GIVEN REQUEST 1
Arrange every line of the records that follow the blog post as a Markdown table with the columns Row and Line. Number each row, skip blank lines, and leave the pictures out.

Saturday, August 15, 2009

Taxonomy and Adoption

Disclosure: I am a secret science geek. Every week, I look forward to the arrival of Tuesday for the sole reason that that is the day of the week when the New York Times "Science Times" section is published. I read it from cover to cover, which sometimes takes all week, if I'm particularly busy, but I carry it around in my purse, reading bits of it every chance I get. Ok, that's enough disclosure about my dorky habits for now.

Here's an article from the Science Times on Tuesday, August 11, 2009 that struck me as particularly pertinent to both adoption and poetry (another of my passions). Entitled "Reviving the Lost Art of Naming the Living World," the article argues that taxonomy is a dying practice. I must admit, I can't understand how it could possibly be a dying practice, because from my biased perspective as an adoptee and a poet, naming the world is central to existence.

Yet the article's author, Carol Kaesuk Yoon says that "we are, all of us abandoning taxonomy, the ordering and naming of life. We are...losing the ability to order and name and therefore losing a connection to and a place in the living world." Do you feel this is true? Please let me know what you think about her assertion.

But here's my thesis: naming the world leads to knowing the world, and knowing the world helps us know ourselves and our place in it. This is especially important for adoptees, who don't know their place in the world because of their displacement from one family into another, often at a very early, preverbal age. Naming is also important for the poetically inclined, because in my opinion, poetry is the act of renaming the world, and in naming it, we both renew it, and we come to understand it better as a shared, universal experience.

EXTRACTED INFORMATION
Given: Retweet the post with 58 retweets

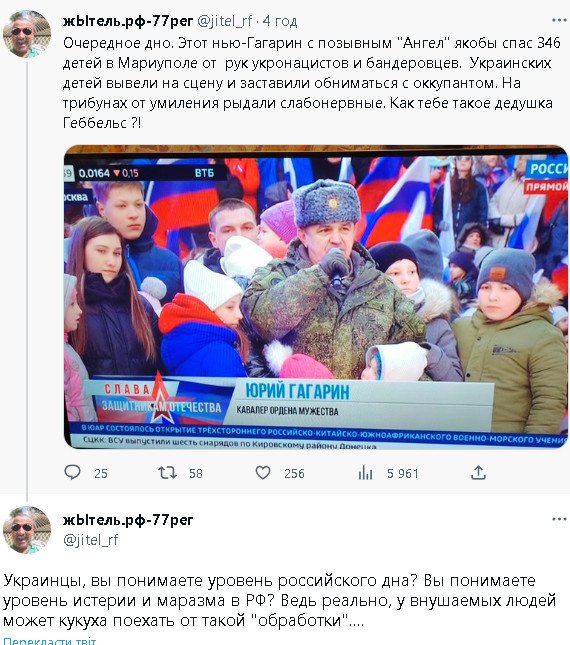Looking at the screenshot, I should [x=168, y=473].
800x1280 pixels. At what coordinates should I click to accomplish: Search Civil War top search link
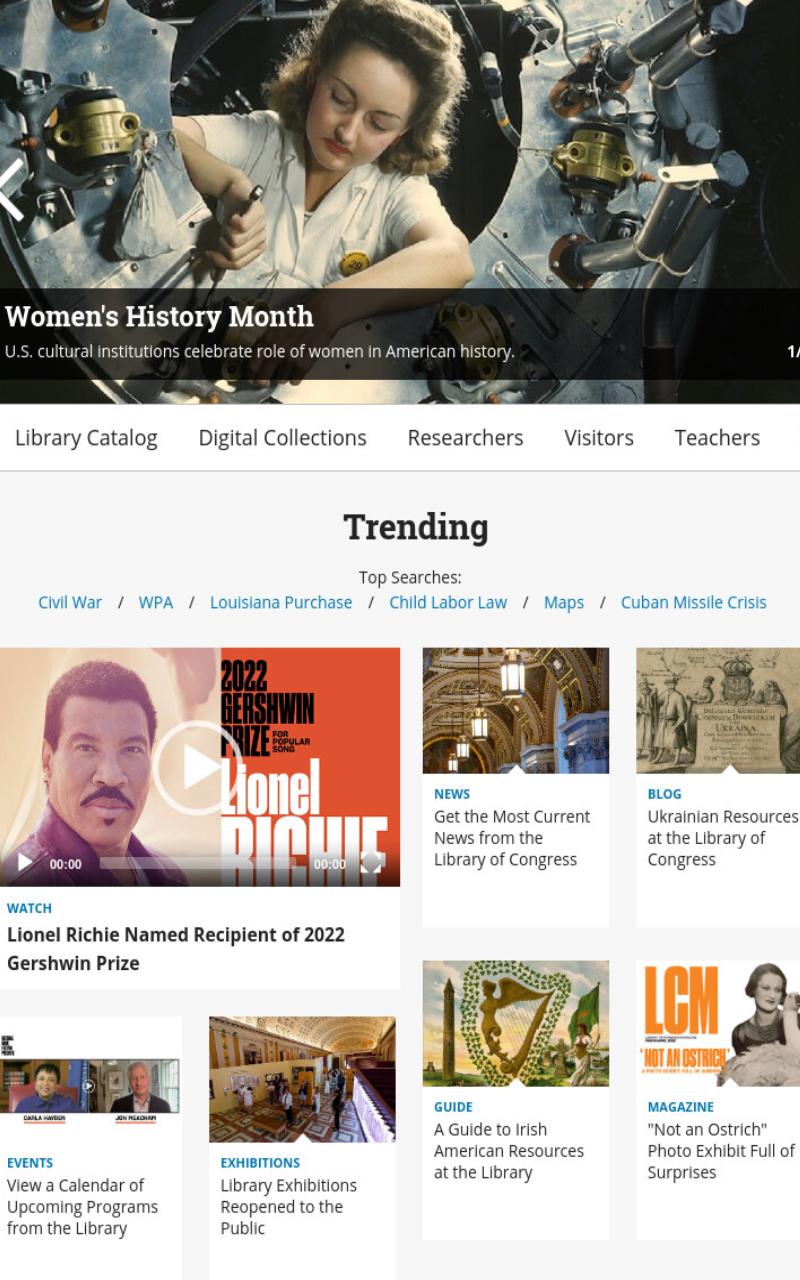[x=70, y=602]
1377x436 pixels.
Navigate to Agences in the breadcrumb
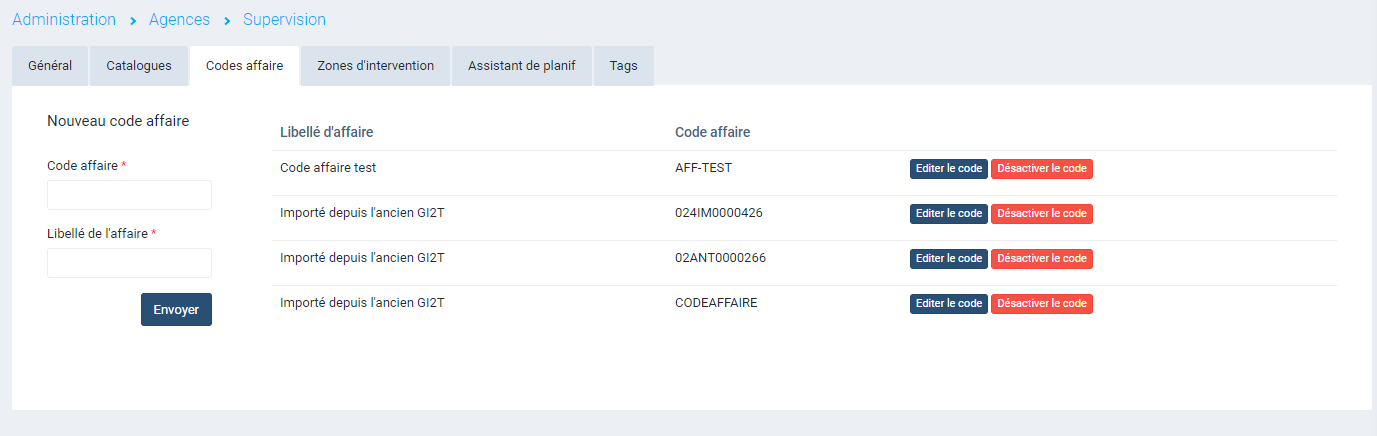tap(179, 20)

GIVEN REQUEST 2
Translate this sentence from the blog post on taxonomy and adoption into Spanish: "But here's my thesis: naming the world leads to knowing the world, and knowing the world helps us know ourselves and our place in it."

RIGHT ANSWER 1
| Row | Line |
|---|---|
| 1 | Given: Retweet the post with 58 retweets |
| 2 | Looking at the screenshot, I should [x=168, y=473]. |
| 3 | 800x1280 pixels. At what coordinates should I click to accomplish: Search Civil War top search link |
| 4 | [x=70, y=602] |
| 5 | 1377x436 pixels. |
| 6 | Navigate to Agences in the breadcrumb |
| 7 | tap(179, 20) |

RIGHT ANSWER 2
Pero esta es mi tesis: nombrar el mundo lleva a conocer el mundo, y conocer el mundo nos ayuda a conocernos a nosotros mismos y nuestro lugar en él.